Dataset items
===============

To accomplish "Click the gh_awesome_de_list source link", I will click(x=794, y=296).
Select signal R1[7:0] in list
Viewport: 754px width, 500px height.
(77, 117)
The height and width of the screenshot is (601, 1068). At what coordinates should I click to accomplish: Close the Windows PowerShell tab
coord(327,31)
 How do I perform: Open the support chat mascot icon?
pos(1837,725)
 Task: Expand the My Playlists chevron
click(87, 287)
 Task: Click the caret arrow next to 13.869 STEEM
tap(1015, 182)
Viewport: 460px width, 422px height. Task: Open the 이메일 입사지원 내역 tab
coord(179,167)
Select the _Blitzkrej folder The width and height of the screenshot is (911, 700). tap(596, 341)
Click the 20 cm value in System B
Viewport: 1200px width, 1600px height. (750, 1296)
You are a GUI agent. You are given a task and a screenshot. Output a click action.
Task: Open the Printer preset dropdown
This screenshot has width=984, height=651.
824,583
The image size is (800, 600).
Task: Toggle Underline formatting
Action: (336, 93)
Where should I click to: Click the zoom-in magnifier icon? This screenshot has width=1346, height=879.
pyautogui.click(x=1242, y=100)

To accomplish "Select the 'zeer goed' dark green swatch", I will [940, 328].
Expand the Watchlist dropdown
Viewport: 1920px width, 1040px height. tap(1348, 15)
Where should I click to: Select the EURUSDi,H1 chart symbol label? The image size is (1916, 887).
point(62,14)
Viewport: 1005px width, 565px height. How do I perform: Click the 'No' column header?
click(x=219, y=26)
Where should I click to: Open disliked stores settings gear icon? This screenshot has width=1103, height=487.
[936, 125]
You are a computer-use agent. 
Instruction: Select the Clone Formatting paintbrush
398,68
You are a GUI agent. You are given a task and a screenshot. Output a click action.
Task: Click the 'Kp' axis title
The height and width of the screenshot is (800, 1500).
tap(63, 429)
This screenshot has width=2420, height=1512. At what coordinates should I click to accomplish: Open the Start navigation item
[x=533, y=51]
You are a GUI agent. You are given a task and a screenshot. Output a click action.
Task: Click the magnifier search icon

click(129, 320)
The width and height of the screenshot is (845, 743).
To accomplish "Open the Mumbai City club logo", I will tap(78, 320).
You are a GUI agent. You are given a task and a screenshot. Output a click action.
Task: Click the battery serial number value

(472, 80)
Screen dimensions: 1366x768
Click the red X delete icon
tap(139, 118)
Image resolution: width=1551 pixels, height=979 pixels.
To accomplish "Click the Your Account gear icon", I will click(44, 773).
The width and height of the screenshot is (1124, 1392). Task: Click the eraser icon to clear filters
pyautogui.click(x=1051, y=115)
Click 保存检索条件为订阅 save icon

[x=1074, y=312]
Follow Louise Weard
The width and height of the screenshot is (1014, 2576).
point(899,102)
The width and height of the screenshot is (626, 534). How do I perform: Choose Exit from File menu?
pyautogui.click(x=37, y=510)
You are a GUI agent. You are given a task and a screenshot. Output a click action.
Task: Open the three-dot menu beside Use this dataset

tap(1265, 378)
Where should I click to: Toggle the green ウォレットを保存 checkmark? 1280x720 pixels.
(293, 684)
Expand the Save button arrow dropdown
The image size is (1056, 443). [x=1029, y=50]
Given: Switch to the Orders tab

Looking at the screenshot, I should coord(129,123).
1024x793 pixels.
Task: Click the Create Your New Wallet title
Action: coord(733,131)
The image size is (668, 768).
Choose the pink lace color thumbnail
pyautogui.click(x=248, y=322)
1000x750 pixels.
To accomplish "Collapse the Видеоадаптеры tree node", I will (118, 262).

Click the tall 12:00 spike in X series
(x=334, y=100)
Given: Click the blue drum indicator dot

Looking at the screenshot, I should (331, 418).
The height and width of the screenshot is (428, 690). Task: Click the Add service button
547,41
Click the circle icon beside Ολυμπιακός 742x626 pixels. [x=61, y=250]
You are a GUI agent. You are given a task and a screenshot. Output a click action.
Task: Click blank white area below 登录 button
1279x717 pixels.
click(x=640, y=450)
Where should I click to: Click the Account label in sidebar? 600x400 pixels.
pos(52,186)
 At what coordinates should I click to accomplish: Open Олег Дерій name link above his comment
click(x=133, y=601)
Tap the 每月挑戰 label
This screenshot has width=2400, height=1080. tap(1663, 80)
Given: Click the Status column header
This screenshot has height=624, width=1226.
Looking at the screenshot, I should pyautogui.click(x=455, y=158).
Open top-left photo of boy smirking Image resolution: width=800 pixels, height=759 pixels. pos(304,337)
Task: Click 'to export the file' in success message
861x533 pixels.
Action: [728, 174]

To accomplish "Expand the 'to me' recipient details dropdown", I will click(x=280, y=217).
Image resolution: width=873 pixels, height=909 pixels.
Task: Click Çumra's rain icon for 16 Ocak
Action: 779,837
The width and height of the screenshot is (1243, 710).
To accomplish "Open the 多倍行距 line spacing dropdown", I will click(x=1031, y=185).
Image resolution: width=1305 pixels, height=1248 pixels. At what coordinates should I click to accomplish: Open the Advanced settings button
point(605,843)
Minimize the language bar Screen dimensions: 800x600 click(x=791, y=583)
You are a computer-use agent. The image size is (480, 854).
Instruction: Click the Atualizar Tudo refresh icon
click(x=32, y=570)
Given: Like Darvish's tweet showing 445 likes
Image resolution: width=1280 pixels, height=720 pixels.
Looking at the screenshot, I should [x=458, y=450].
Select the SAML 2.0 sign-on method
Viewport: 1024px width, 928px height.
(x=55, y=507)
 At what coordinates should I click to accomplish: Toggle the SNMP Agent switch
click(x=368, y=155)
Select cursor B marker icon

===============

#### Work to be completed
Give again, exactly, every line from the one holding "Select the SAML 2.0 sign-on method" to the last line of the data.

#### Answer to this problem
Select the SAML 2.0 sign-on method
Viewport: 1024px width, 928px height.
(x=55, y=507)
 At what coordinates should I click to accomplish: Toggle the SNMP Agent switch
click(x=368, y=155)
Select cursor B marker icon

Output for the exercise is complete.